Eso no quiere decir que el territorio no juegue ningún papel en la desigualdad. Al contrario, el territorio es el lugar en el que se expresan las desigualdades de clase, al mismo tiempo que actúa, si las políticas públicas no lo remedian, como reproductor y acelerador de estas desigualdades. Lo explican en sus trabajos los geógrafos Ignacio Molina y Oriol Nel.lo.
Pero el factor determinante de la desigualdad no son las CCAA. Todas ellas tienen en su interior importantes diferencias de clase. La expresión territorial de las desigualdades se produce en muchos otros espacios. Entre ámbitos urbanos y zonas rurales. Eso que llamamos España vaciada está directamente relacionado con la ausencia de servicios públicos en entornos poco poblados. También entre los barrios de una misma ciudad y de manera creciente entre municipios de la misma área metropolitana. Son el barrio, el municipio o el entorno despoblado los espacios territoriales en los que la desigualdad de clase se manifiesta, reproduce y acrecienta.
========
_Ejercicios propuestos_:
**A)** Reescribe en forma de lista el párrafo del texto sobre territorio y desigualdad que empieza por "Pero el factor determinante", conservando sus datos principales.
**B)** Según el texto sobre territorio y desigualdad, ¿qué geógrafos explican en sus trabajos el papel del territorio en las desigualdades de clase?
**C)** Continúa el texto sobre territorio y desigualdad a partir de su última oración.

_Datos de origen_:
========
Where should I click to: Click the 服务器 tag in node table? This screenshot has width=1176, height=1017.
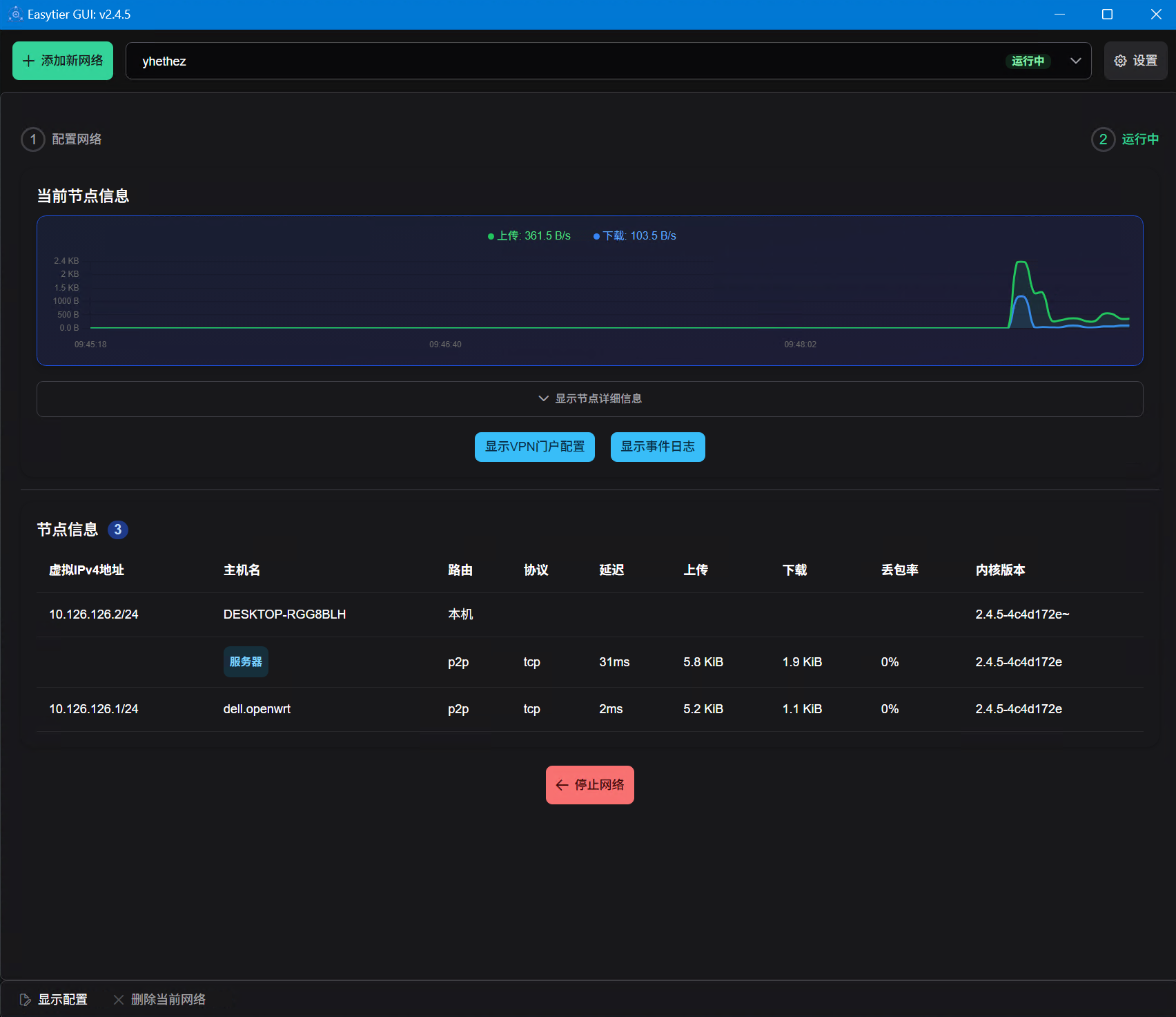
========
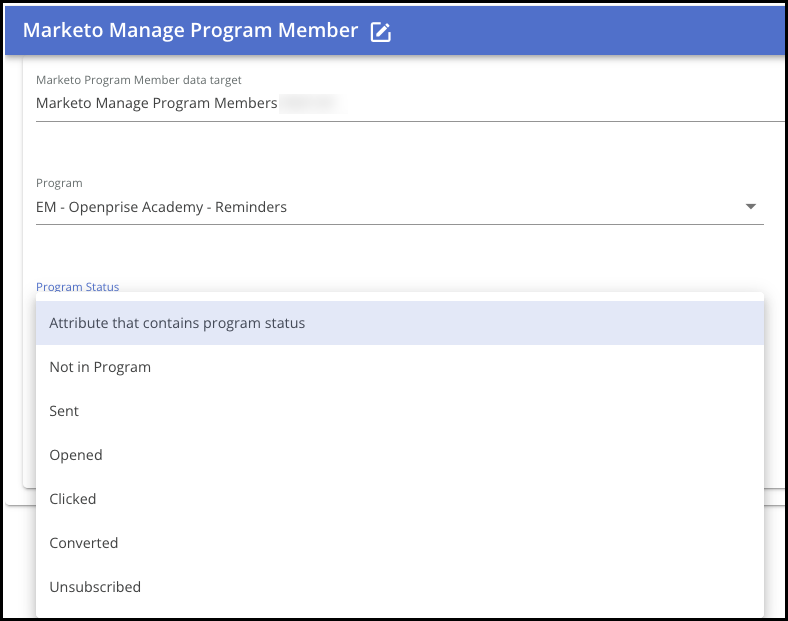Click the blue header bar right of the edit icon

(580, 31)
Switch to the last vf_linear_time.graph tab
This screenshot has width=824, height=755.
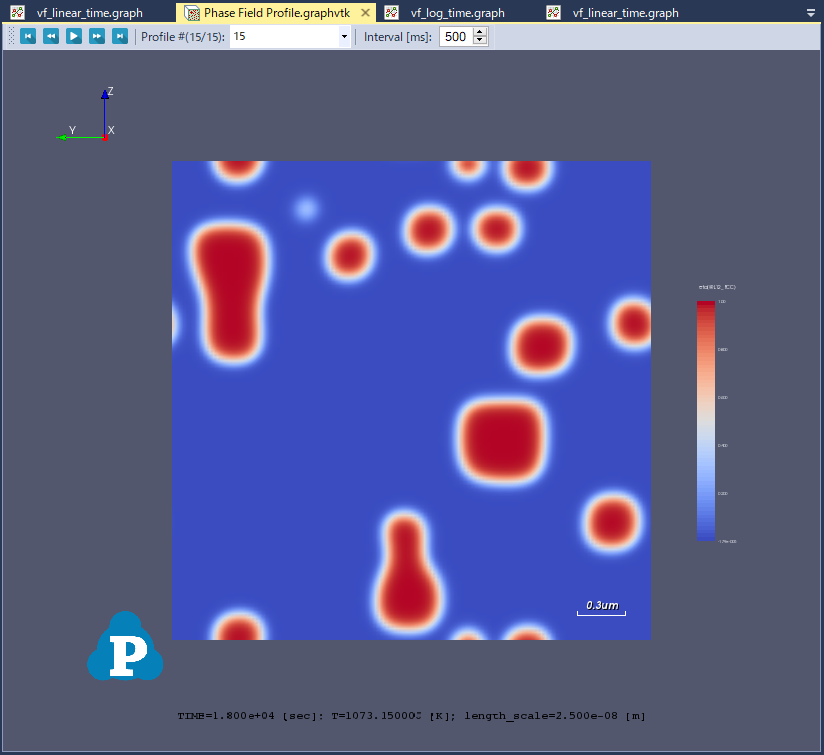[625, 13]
========
_Soluciones del ejercicio_:
**A)**
- Las comunidades autónomas no son el factor determinante de la desigualdad, pues todas tienen importantes diferencias de clase en su interior.
- La desigualdad se expresa territorialmente entre ámbitos urbanos y zonas rurales; la España vaciada se relaciona directamente con la falta de servicios públicos en entornos poco poblados.
- También se expresa entre barrios de una misma ciudad y, cada vez más, entre municipios de la misma área metropolitana.
- El barrio, el municipio y el entorno despoblado son los espacios donde la desigualdad de clase se manifiesta, se reproduce y se acrecienta.

**B)** Ignacio Molina y Oriol Nel.lo.

**C)**
Basta observar las brechas de todo tipo entre los municipios ricos del norte y los pobres del sur de la comunidad de Madrid. O en Castilla la Mancha, donde existen grandes diferencias entre provincias, incluso dentro de ellas. Sirva de ejemplo Guadalajara, con una dualidad importante que se articula en función de su cercanía y dependencia de la gran metrópoli de Madrid, distrito federal. También en Catalunya, donde la brecha de clase es brutal entre dos municipios separados solo por 6 km (San Cugat y Badía en el Vallès). O entre el barrio de las Arenas en Terrassa y Matadepera, solo separados por una riera.
Estas diferencias de clase en clave territorial se producen también en el seno de las ciudades. Según su Agencia de Salud Pública la esperanza de vida al nacer en Barcelona varía entre los 78,1 en el barrio de Vallbona y los 87,7 años de Pedralbes. Un diferencial de 9,6 años entre barrio pobre y barrio rico.
Las desigualdades de clase en el territorio se expresan en múltiples facetas. En el trabajo de Mar Cañizares y Sergi Martínez que forma parte del libro colectivo 'La desigualdad en España' se documenta en qué medida la mayor oferta de casas de apuestas en los barrios de renta baja exacerba las desigualdades de renta y tiene consecuencias en los resultados educativos.
Los datos empíricos, los estudios son abrumadores. Y a pesar de ello el relato del agravio comparativo entre CCAA vence –esperemos que no definitivamente– al de las desigualdades de clase.
Las causas son múltiples. Quizás la principal es la gran seducción que para los humanos ha tenido siempre el agravio comparativo como motor de nuestra percepción de la realidad y nuestro comportamiento. A ello contribuye la debilidad ideológica de las izquierdas, casi todas. Unas, ignorando el factor clase social, otras situando el conflicto principal en la dicotomía pueblo/casta. En ambas miradas la clase se diluye como categoría social.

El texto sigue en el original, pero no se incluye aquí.